In DANDI archive (https://dandiarchive.org/) where we use versioned S3 bucket for actual data storage, we are also working to allow for versioning of Zarr filesets. Notes on the ultimate design could be found in
- https://github.com/dandi/dandi-archive/blob/0ea7dc19eaddda4238a05131a7e0b909bea1540d/doc/design/zarr-manifests.md design doc PR
but in a nutshell it is centered around simple aspects of S3 versioned bucket, checksum over files in a Zarr and collecting a "manifest" file with information about keys/versionIds for a given version of Zarr (so ideas similar to git itself). In more detail:
- for a zarr archive on S3 we collect "manifest" file with S3 key versionIds and ETags (checksums) for all files/keys present in the Zarr at current version
- based on individual ETags we can compute deterministic etag for the entire zarr archive at any given version.
- upon changes to Zarr (including deletions) new manifest is produced with name corresponding to the new checksum (so it is like your git tree object pointing to individual file/subtrees objects)
- given a manifest for a specific version of Zarr we can redirect to specific versioned URLs on S3 thus providing access to that particular version of Zarr.
To show feasibility of such approach we provide
- collection of manifests as .json files: https://datasets.datalad.org/?dir=/dandi/zarr-manifests, see an example of a manifest for specific zarrChecksum: 526857dacf7e911de2d940d08b76f52f-4644--10089701083.json
- dandidav---a WebDAV server for the DANDI
- webdav.dandiarchive.org/zarrs -- uses manifests for all Zarrs across all dandisets, possibly with multiple versions.
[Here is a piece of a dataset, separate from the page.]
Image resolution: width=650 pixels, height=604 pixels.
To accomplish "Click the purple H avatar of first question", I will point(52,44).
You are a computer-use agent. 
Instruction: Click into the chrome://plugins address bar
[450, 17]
E.g. see zarrs/057/f84/057f84d5-a88b-490a-bedf-06f3f50e9e62 which ATM has 3 versions and tools could access those 3 versions by using corresponding subfolder on that webdav server.
- more efficient access, without redirects, could be implemented with custom Zarr access libraries or at e.g. fsspec level.
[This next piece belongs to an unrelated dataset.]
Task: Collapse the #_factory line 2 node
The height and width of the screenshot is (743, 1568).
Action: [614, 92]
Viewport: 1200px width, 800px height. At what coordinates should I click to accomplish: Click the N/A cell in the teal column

But I wondered, is there a way or a need to possibly formalize some "zarr manifest" listing which could then be reused across solutions? I am not quite sure if it is at the level of storage transformers since IMHO it should be rather a specification on top of zarr instance, in comparison to the specification within zarr. WDYT?
Hi @yarikoptic, thanks for sharing this! Looks cool!
FYI, we are planning on open sourcing the solution we have built at Earthmover later this fall.
Hi folks! We released our project! You can read all about it here: https://icechunk.io/